— SELECTED EXTRACT —

So, you've inherited some code. It's 50,000 lines of the oldest code on the project. The authors have left the company and won't return your calls. It's undocumented, badly designed, and buggy; yet the rest of the team uses it all the time. There's absolutely no option but to make it work, and that's your job. What do you do?
Don't stress. This article will make some concrete suggestions as to the sorts of things you can do, from the simple and mindless to the complex and dangerous. The process can be mostly evolutionary and absolutely safe. In a couple of months, colleagues will stop complaining about your section of the code, and a couple of months after that, your revamped code will be the pride of the project.
Some of the suggestions that follow are nothing new. Indeed, concepts such as documenting code and following coding standards have been drummed into programmers since they went to school. However, the usual reasons given are motherhood statements -- things you wouldn't say the opposite of (be a good boy, write understandable code, for example). I've tried to explain why you would want to do those things, and what their positive effects are.
So, let's get to it.

— AIM A —
Write out the stretch of rows from the line containing "The image size is (539, 399)." through the end of the rows, leaving out the pictures.
The rows that follow have no connection to the text about inheriting old code.

— WORKING DATA —
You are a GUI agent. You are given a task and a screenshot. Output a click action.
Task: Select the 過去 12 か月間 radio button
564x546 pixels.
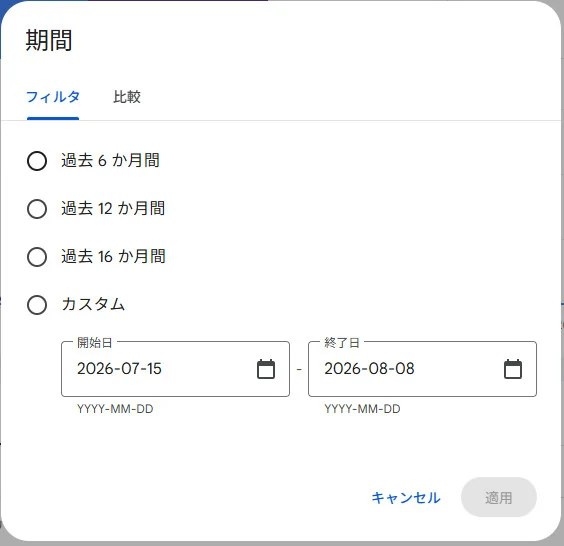point(37,209)
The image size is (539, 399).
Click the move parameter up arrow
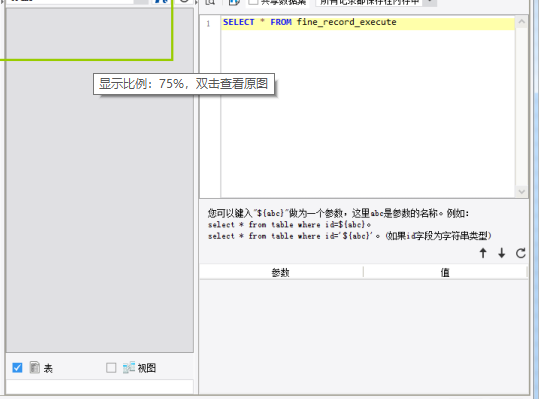pos(483,253)
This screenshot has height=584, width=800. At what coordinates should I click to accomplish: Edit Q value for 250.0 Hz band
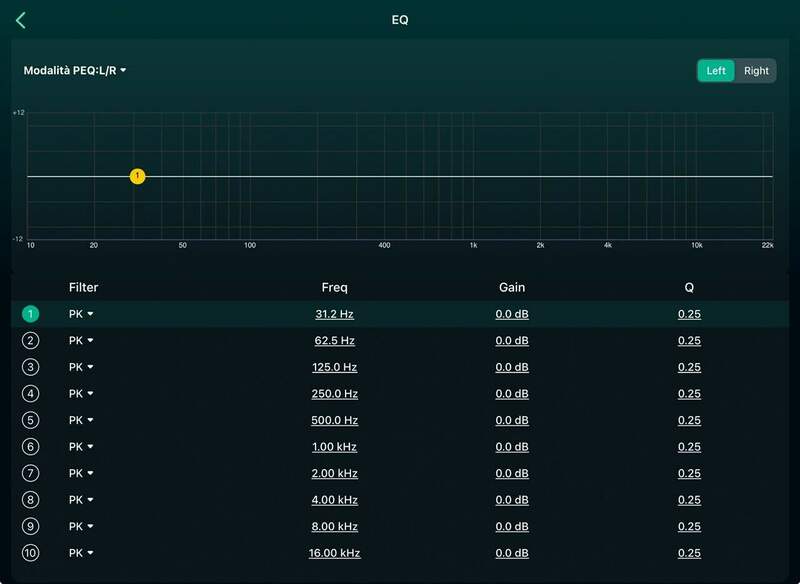click(x=689, y=394)
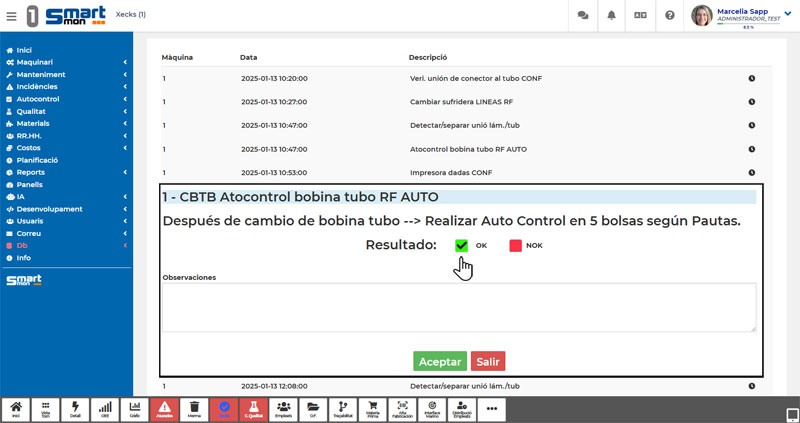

— AIM B —
Continue the text about taking over an old, undocumented codebase from the point where it stops.

— EXPECTED OUTPUT A —
The image size is (539, 399).
Click the move parameter up arrow
pos(483,253)
This screenshot has height=584, width=800. At what coordinates should I click to accomplish: Edit Q value for 250.0 Hz band
click(x=689, y=394)

— EXPECTED OUTPUT B —
Start with the easy things
When making bad code good, it's best to start with easy changes, to make sure you don't break anything. A large lump of bad code breaks easily, and nobody can be expected to fix bugs in it without some preparation.
Fix the Javadoc comments
You never realize a comment's importance until you need to read it. Even if nobody else reads it (and usually, they don't), Javadoc comments are important for the code authors to help them remember what the code/class/parameter should do. Pieces of information particularly important to include are:
- Whether an object parameter may be null, and what it means if it is
- Whether a parameter needs to be mutable or not
- Whether a return value is mutable
- Whether a return value may be null
- Whether changes to the return value affect the returner's internal state
Fixing the Javadoc comments doesn't mean just adding them where there were none before. You should also delete misleading and trivial comments (such as documenting setters and getters) as they engender a false sense of security. Important information exists for inclusion in Javadoc comments, so there's no point wasting the time of potential readers.
When you write new methods and classes, try to include some Javadoc comments (just a few) to explain what they do. Even if it's obvious to you, the next person to get the code might thank you for the effort. If you don't know what to write in the Javadoc comments, you have no business writing the code.
Javadoc comments can also serve as a record of what you learned about the code. When you figure out what a particularly tricky, clever, or ugly method does (especially a private
or protected
method with no implied contract), write a comment to record it for posterity. This expands the amount of the code under your control and helps you later when you're trying to decipher something related.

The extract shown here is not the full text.